Re: WIP patch: Collation support

From: Tom Lane <tgl(at)sss(dot)pgh(dot)pa(dot)us>
To: Heikki Linnakangas <heikki(dot)linnakangas(at)enterprisedb(dot)com>
Cc: Martijn van Oosterhout <kleptog(at)svana(dot)org>, Gregory Stark <stark(at)enterprisedb(dot)com>, Radek Strnad <radek(dot)strnad(at)gmail(dot)com>, pgsql-hackers(at)postgresql(dot)org
Subject: Re: WIP patch: Collation support
Date: 2008-09-19 21:31:52
Message-ID: 26236.1221859912@sss.pgh.pa.us
Views: Raw Message | Whole Thread | Download mbox | Resend email
Thread:
Lists: pgsql-hackers

Heikki Linnakangas <heikki(dot)linnakangas(at)enterprisedb(dot)com> writes:
> Here's an updated version of the stripped-down patch, now with
> documentation changes, plus a couple of minor bug fixes.

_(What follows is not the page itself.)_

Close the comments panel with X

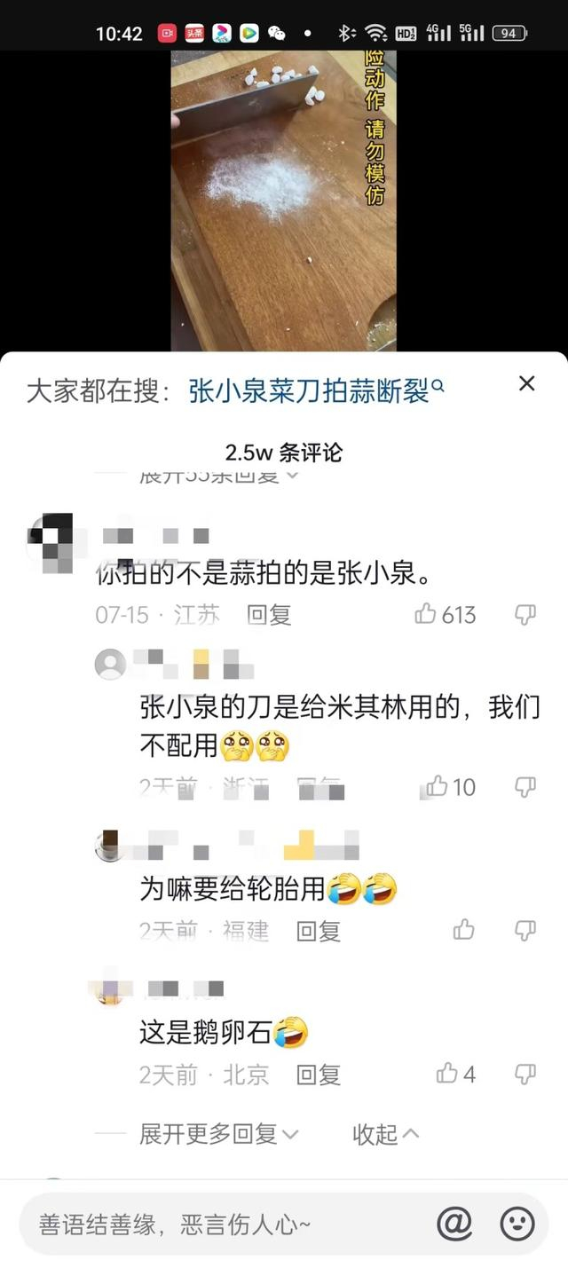coord(527,383)
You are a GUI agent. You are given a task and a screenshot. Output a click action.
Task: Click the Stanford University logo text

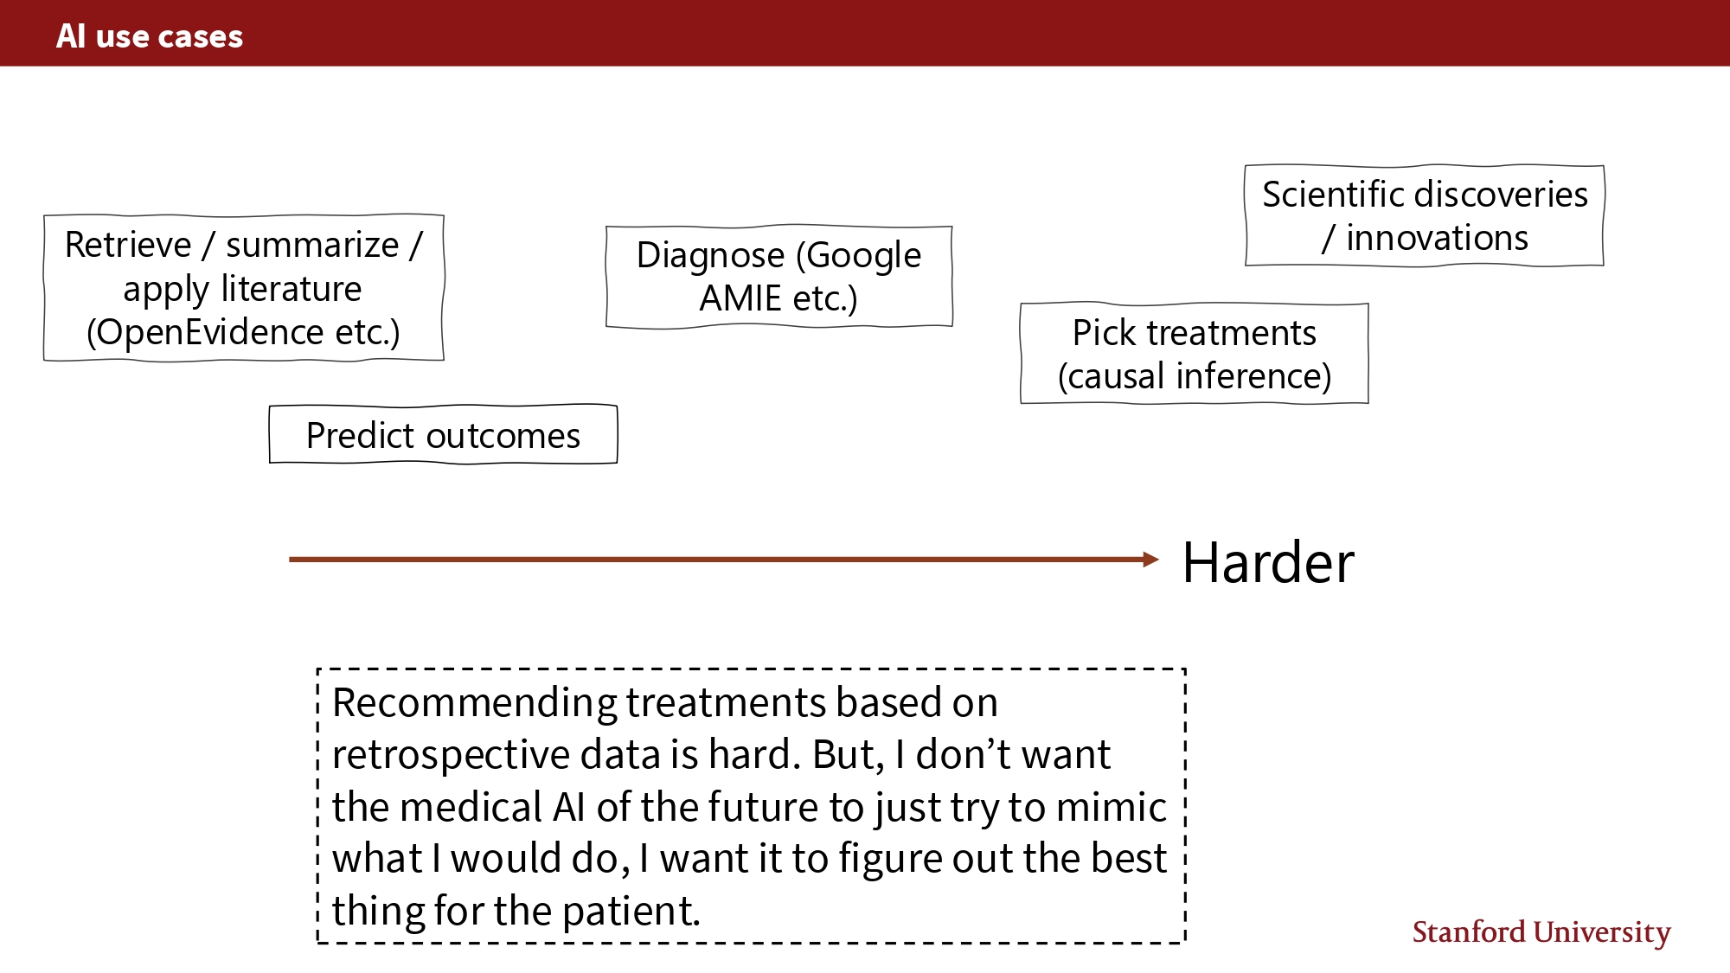(x=1541, y=932)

> I think this is looking pretty good now, and I would appreciate review
> from others before I go ahead committing this.

I guess the $64 question is whether this moves us towards where we want to
be? If the ultimate goal is to get to per-column collations, I think this
patch is likely to be counterproductive, because it will establish syntax
and semantics that we'll have to try to remain compatible with. If we're
going to be satisfied with per-database collations, then great, let's do
it.

As far as reviewing the patch itself goes:

* It's missing pg_dump (or I guess really pg_dumpall) support.

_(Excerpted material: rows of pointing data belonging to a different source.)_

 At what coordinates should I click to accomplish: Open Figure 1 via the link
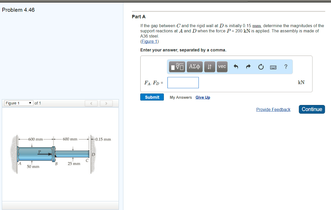pos(149,41)
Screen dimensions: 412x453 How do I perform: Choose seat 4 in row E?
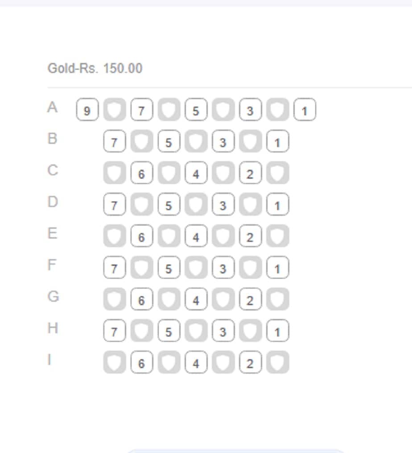(196, 236)
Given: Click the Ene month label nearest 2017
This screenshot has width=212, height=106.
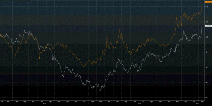Looking at the screenshot, I should 194,101.
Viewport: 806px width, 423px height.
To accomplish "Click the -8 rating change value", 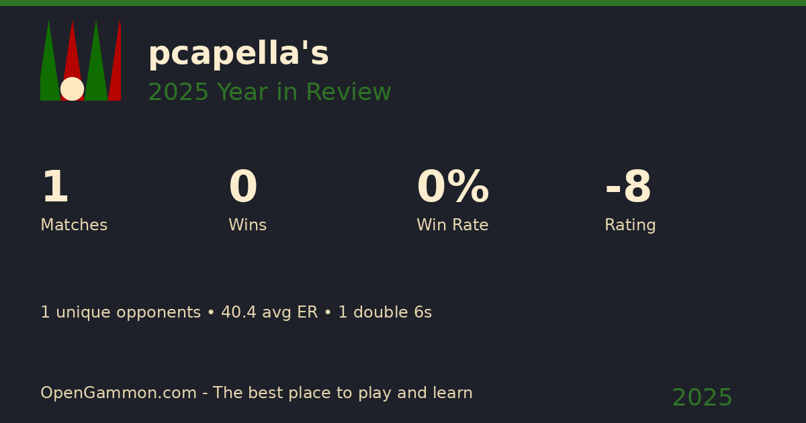I will [628, 188].
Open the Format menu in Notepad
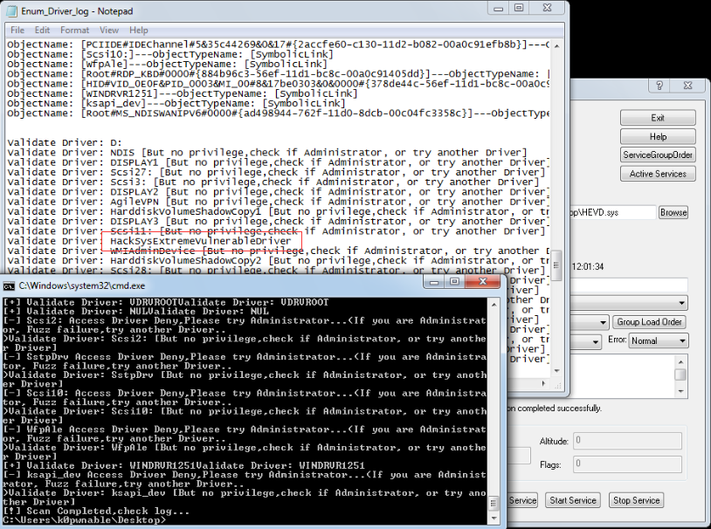 (74, 30)
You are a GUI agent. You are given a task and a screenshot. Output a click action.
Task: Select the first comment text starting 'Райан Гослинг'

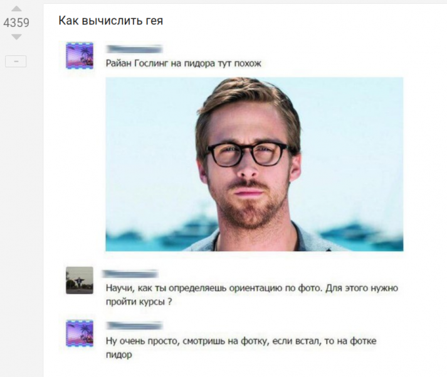[183, 63]
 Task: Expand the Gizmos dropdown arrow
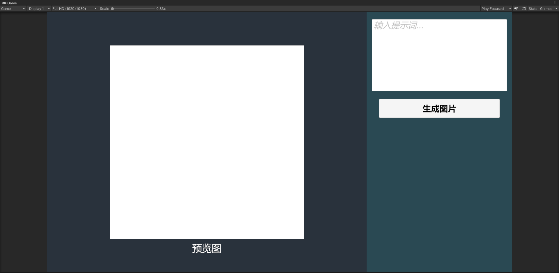[556, 9]
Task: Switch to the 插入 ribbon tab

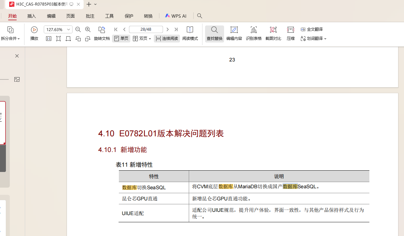Action: click(32, 16)
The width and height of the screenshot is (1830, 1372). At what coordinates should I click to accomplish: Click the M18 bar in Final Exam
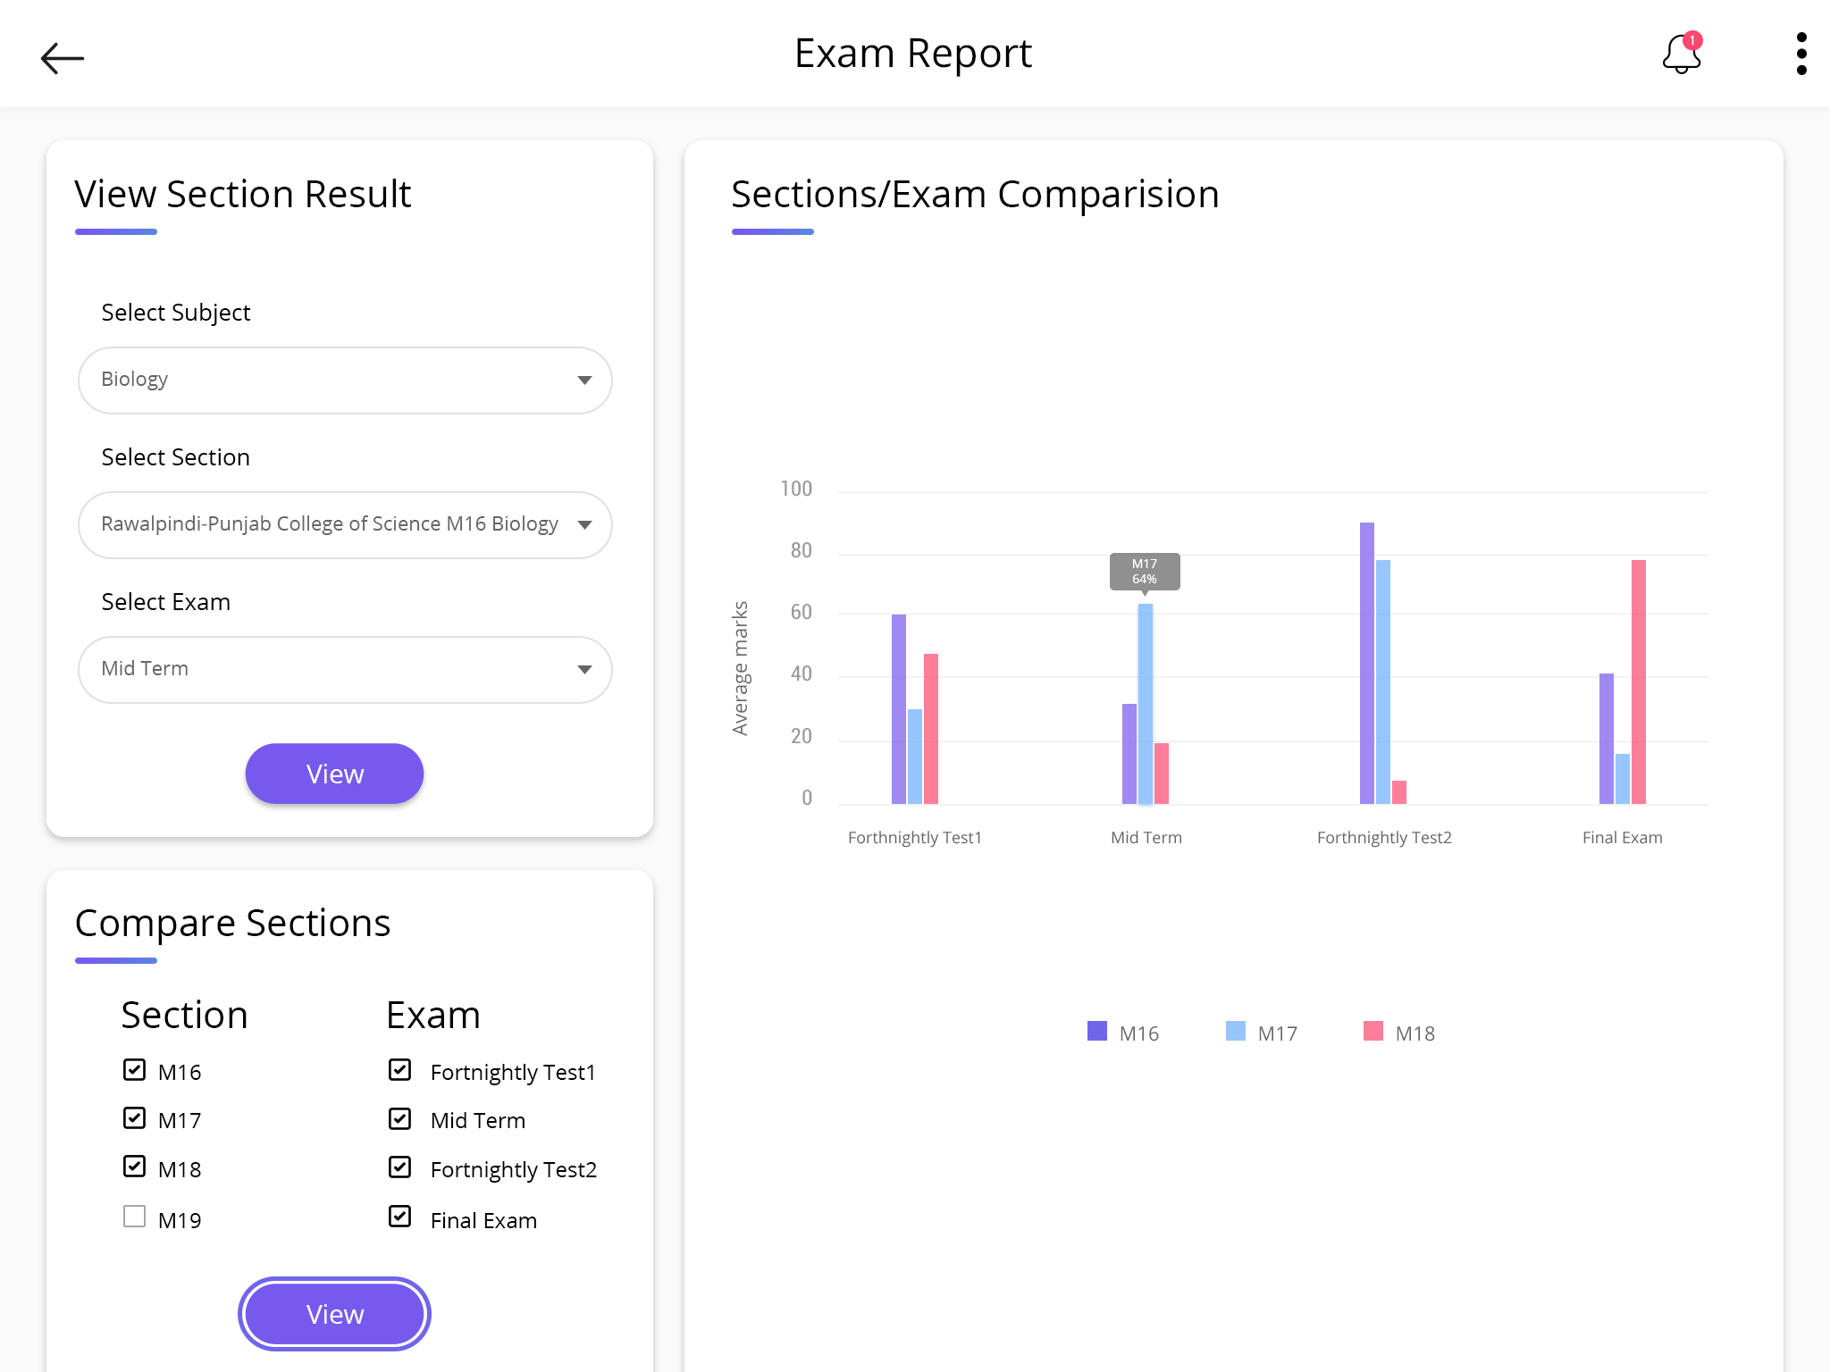[1638, 682]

* Please call the new columns datcollate and datctype. Just because
someone ignored the naming convention years ago for pg_database.encoding
doesn't mean we should ignore it here. Also, if you're going to name one
column based on an LC_foo variable's name, do the other one the same way.
I note also that this would match the keywords used in CREATE DATABASE.

* Don't even think of adding system catalog columns without updating
catalogs.sgml.

* You should try to get rid of LOCALE_NAME_BUFLEN altogether. Definitely
the comment about it in pg_control.h is now obsolete.

* You *must* bump PG_CONTROL_VERSION when you change its layout.
(Don't forget catversion too, since you're also changing pg_database)

* This doc sentence reads a bit awkwardly:

An important restriction, however, is that each database character set
must be compatible with the database's <envar>LC_CTYPE</> setting.

Maybe

An important restriction, however, is that each database's character set
must be compatible with the database's <envar>LC_CTYPE</> setting.

Also I wonder whether we shouldn't say that it must be compatible with
LC_CTYPE *and* LC_COLLATE.

* This bit in the CREATE DATABASE ref page is also awkward:

Any character set encoding specified for the new database must be
compatible with the chosen COLLATE and CTYPE settings.

Maybe

The character set encoding used for the new database must be
compatible with the chosen COLLATE and CTYPE settings.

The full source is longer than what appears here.